Over the weekend, as the tweets that only 18% in the U.S. could correctly define what a molecule is and less than a third could define DNA–and these were an open-ended questions–my first thought, after looking at the study (pdf, p. 48), was that all of the open-ended questions did worse than the multiple choice ones. (An aside: The DNA answer has improved over twenty years). It’s much easier to answer a multiple choice question for something you might not have seriously thought about for decades, simply because you don’t remember it. My second thought was that most people don’t have to use this information in their daily lives (I’ll return to this later in the post). Thankfully, Jennifer Rohn makes this point more elegantly than I could have:
I sometimes wonder if it is possible for a specialist to ever truly empathize what it feels like to walk in the shoes of the unindoctrinated – especially when it comes to the language. If you’re an adult practitioner of a particular trade, you will have had decades of training and education under your belt, and the required vocabulary will constitute your own daily vernacular.
…Entire swathes of junior high and high-school lessons have long since been over-written in my memory. There was a time when I could ace tests in trigonometry, algebra and calculus, but if you asked me now to deal with a problem containing sines, cosines and tangents, or solve differential equations, I wouldn’t know where to start. I am sure that many parents who struggle to help their kids with their homework have faced a similar wall of amnesia.

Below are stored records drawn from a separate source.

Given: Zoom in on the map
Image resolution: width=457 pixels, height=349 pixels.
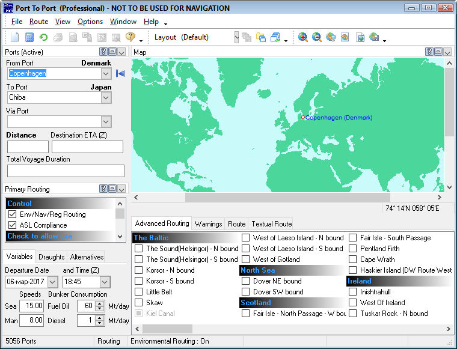Looking at the screenshot, I should pyautogui.click(x=302, y=37).
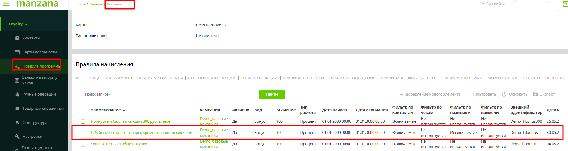The image size is (568, 151).
Task: Click the Контакты sidebar icon
Action: [x=17, y=38]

The problem, I think, is in the word ‘acquire’. Initial mastery in childhood is not the same thing as day-to-day use over a lifetime. If my life had been different, and I’d gone into another field, would I still be so conversant with words such as molecules? Somehow, I’m not so sure.

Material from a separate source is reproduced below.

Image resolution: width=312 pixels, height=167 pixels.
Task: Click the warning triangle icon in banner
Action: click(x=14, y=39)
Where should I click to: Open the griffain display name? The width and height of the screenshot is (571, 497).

And lest we scientists get too cocky, let me ask some open-ended questions:
What is a mortgage?
What is a note?
What is a mortgage trust? (this one is kind of hard)
Because recent events have shown that understanding the housing finance industry is kinda important.
And I’ll follow up with another question: if you couldn’t answer these correctly, are you paying a mortgage for a house? How could one possibly take out a mortgage and be so ignorant? From one perspective, a mortgage is a massively over-leveraged fixed, long-term investment. If you’re going to make that investment, you should know the basics, shouldn’t you?
I’m not defending scientific ignorance, but the brutal reality is that most people don’t need to know this to get by on a daily basis, and spot-surveys with open-ended questions reflect that reality.